Le Sénat termine l’examen du projet de loi Climat et résilience. Nous avons sollicité deux sénateurs pour répondre à trois questions, messieurs Jean-François Longeot, du groupe centriste et Ronan Dantec, du groupe Ecologiste – Solidarité et Territoires. Le premier est président de la commission de l’aménagement du territoire et du développement durable, quand le second en est un vice-président. Nous comprenons la difficulté de nous répondre dans ce temps consacré à l’examen de la loi. Nous les remercions tous les deux d’avoir entendu notre sollicitation. Seul, le sénateur Ronan Dantec nous à fait parvenir ses réponses.

Le projet de loi Climat et résilience que vous examinez actuellement va-t-il répondre aux préoccupations de la communauté scientifique ?

La réponse est NON.

C’est une mauvaise surprise de voir que même la ministre pense qu’avec cette loi nous serons à peine aux objectifs fixés par l’État pour 2030. En ce qui concerne les objectifs du Green Deal européen à moins 55% des émissions par rapport à 1990, la France va se mettre hors-jeu. C’est une véritable déception.

Il faut dire aussi, que le texte qui nous est parvenu ne contenait plus que 10% des propositions de la convention citoyenne pour le climat. La convention avait travaillé sur la base de moins 40%, l’objectif européen ayant été adopté après ses travaux.

Cette loi est une forme d’adieu à l’accord de Paris. Je suis triste de voir notre pays leader de ce moment historique se placer dans une contradiction majeure. Ce texte va à peu près répondre à la moitié des engagements de la France.

Pour le climat, c’est très facile de faire de grandes phrases, mais ce qui est important finalement, c’est le nombre de tonnes de CO2 qui ne seront pas émises. Et là malheureusement, il n’y a pas de quantification globale.

A six mois de la COP de Glasgow, c’est un très mauvais signal adressé par la France au monde entier.

Si vous ne deviez citer qu’un point de la loi Climat issu de votre Haute assemblée qui vous attriste, quel est­-il ? Et quel est celui que vous êtes heureux de voir porté par le Sénat ?

Le GIEC nous dit qu’il faut agir dans tous les domaines de manière coordonnée pour atteindre l’objectif de moins 55% en 2030. Cet objectif est impérieux pour tenir l’objectif de moins de 2°C pour la fin de ce siècle. La situation est alarmante et les majorités de l’Assemblée nationale et du Sénat font très clairement preuve d’une cécité dramatique.

Au Sénat, par exemple, la majorité a adopté des amendements contre l’éolien terrestre.
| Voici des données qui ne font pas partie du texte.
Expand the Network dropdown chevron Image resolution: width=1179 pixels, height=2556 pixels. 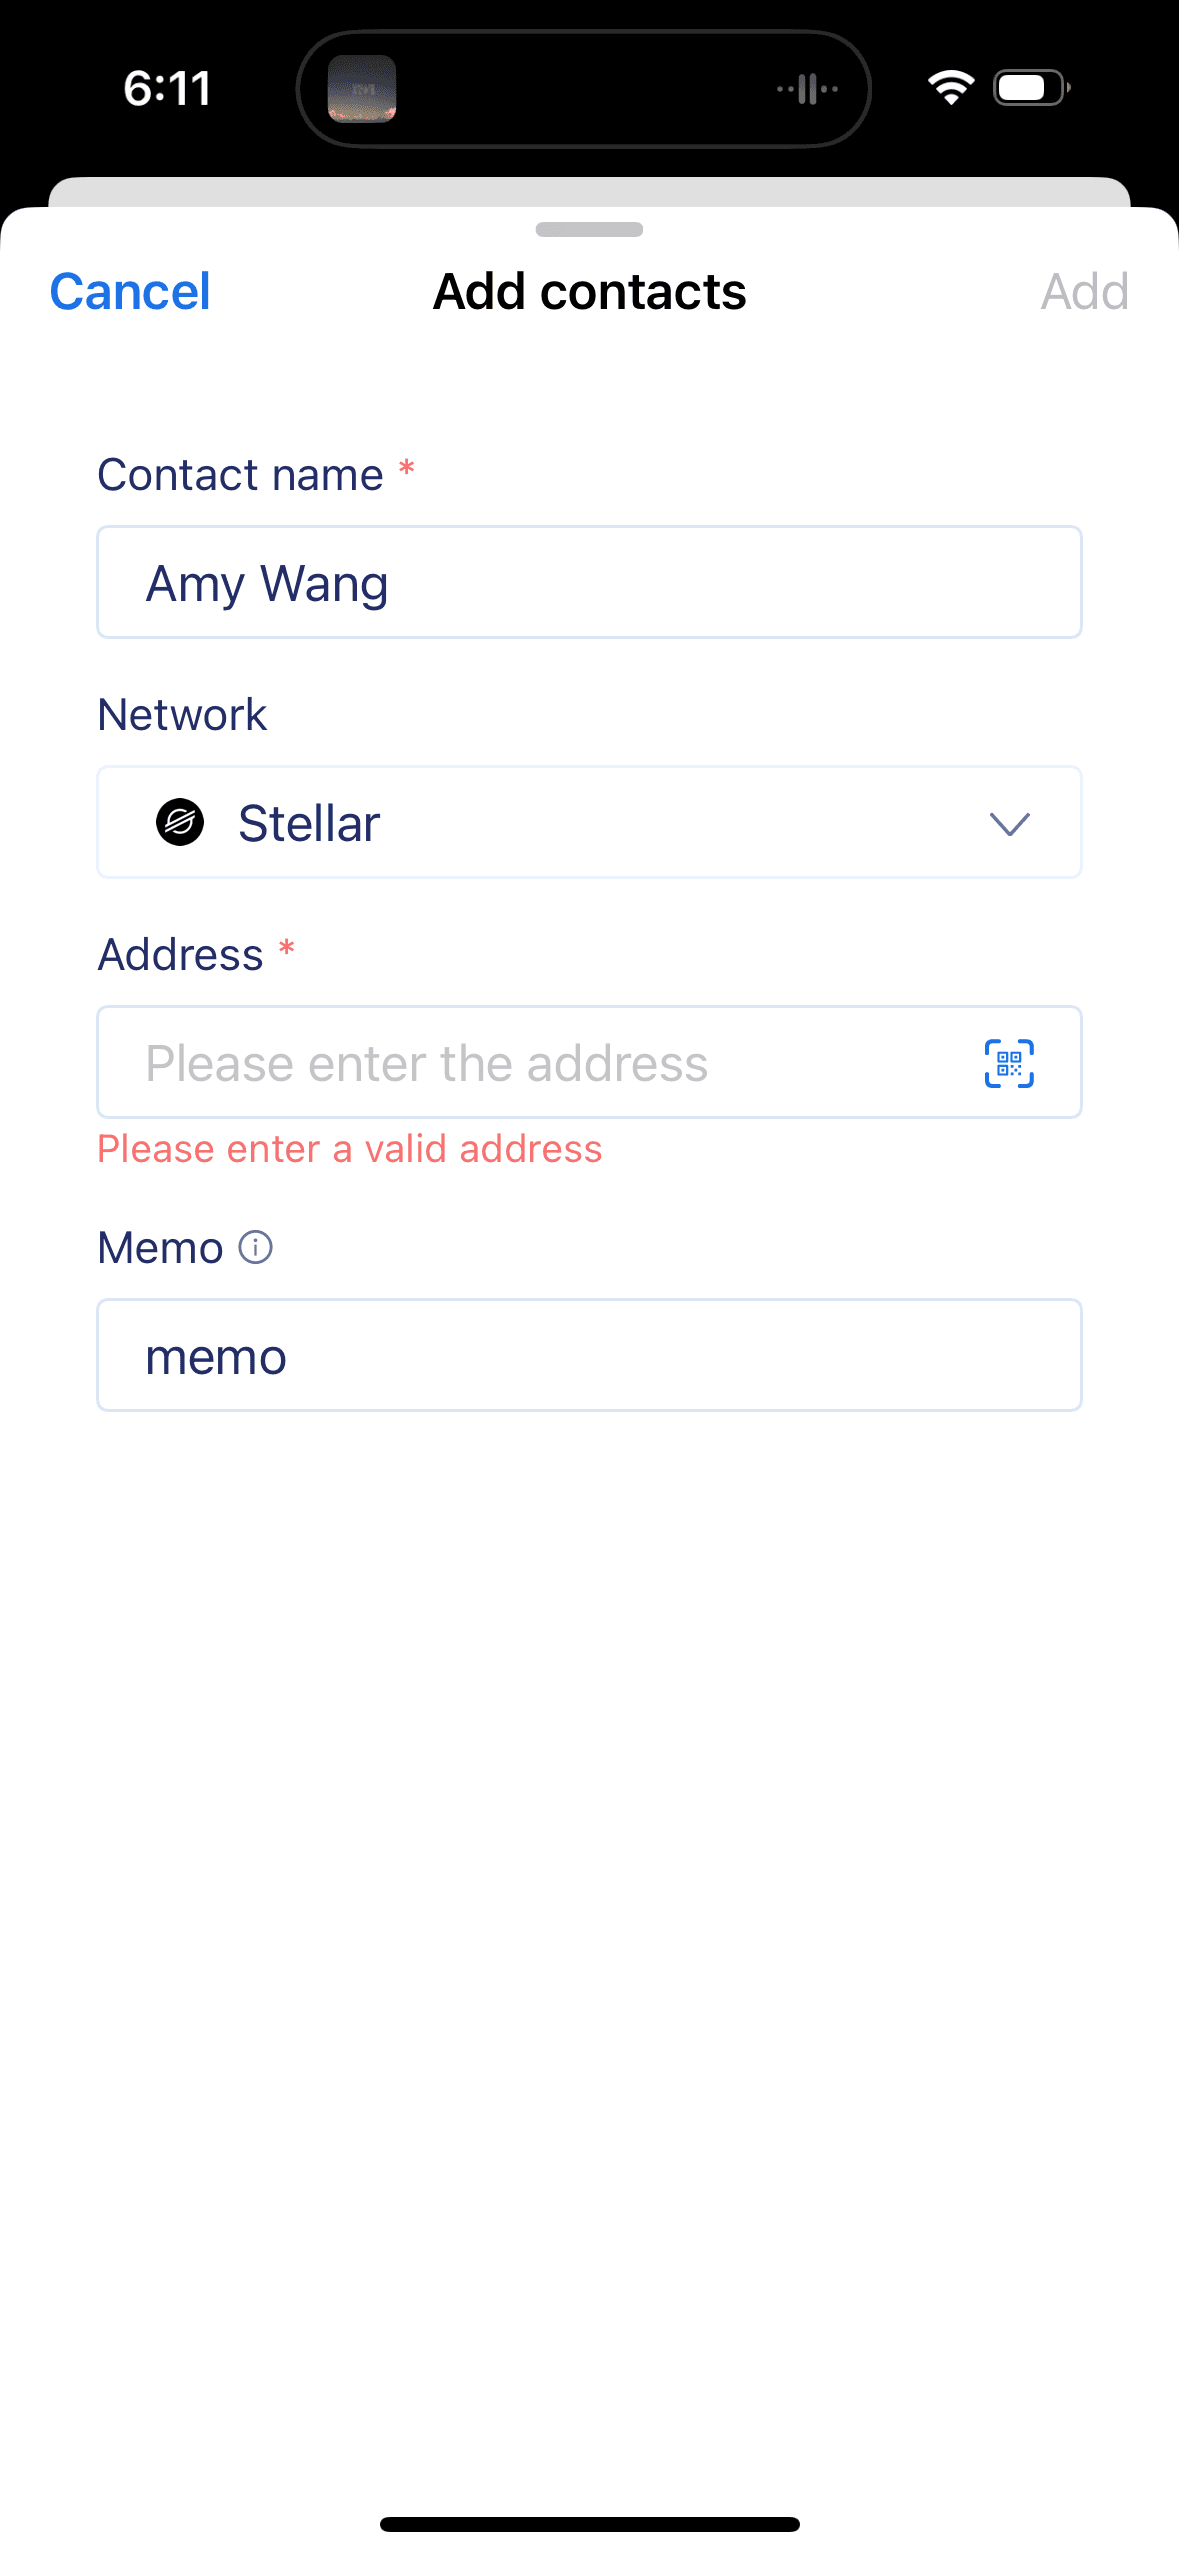[1009, 824]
Ils remettent gravement en cause le Plan Pluriannuel de l’Énergie. Je pourrais malheureusement citer de nombreux autres points de ce projet de loi.

En revanche, j’ai la satisfaction de voir retenue la mesure d’inscription du financement de la transition dans les territoires. Depuis la loi du 7 août 2015 portant la nouvelle organisation territoriale de la République, dite loi NOTRe, les régions doivent désormais élaborer des schémas d’aménagement et de développement durable du territoire (SRADDET) auxquels sont intégrés les schémas régionaux climat air énergie.

L’État a transféré ces compétences sans transfert de moyen. L’amendement retenu vise à doter les EPCI et les régions, en charge respectivement de l’élaboration et de la mise en œuvre des PCAET et des SRADDET, de 15 euros par habitant et par an, en affectant une part des recettes générées par l’augmentation prévue de la contribution climat énergie (CCE) établie dans le cadre de la loi de transition énergétique et par la loi de finances rectificative pour 2015.

L’objet de notre association est de mettre la finance au service de l’atténuation des émissions de gaz à effet de serre et de l’adaptation au changement climatique. Dans ce domaine, quelles sont les éléments que vous défendez dans cette loi et demain dans la loi de finances ?

A ce stade, il n’y a pas de stratégie financière globale pour mettre en œuvre les actions. Notre groupe présentera un ensemble de mesures de financement lors de l’examen de la loi de finances.

Le gouvernement reste frileux sur ce sujet. L’échec de la taxe carbone qui a généré le mouvement des gilets jaunes est le fruit d’une précipitation sans stratégie pédagogique. Le Parlement dans son ensemble reste tétanisé. Il n’y a pas de stratégie entre la réglementation et les nécessités de financement. Il faut reprendre les éléments de la contribution climat énergie (CCE) qui s’adossait à la fois sur un signal prix de la tonne de carbone et sur une redistribution pour les plus défavorisés économiquement et géographiquement.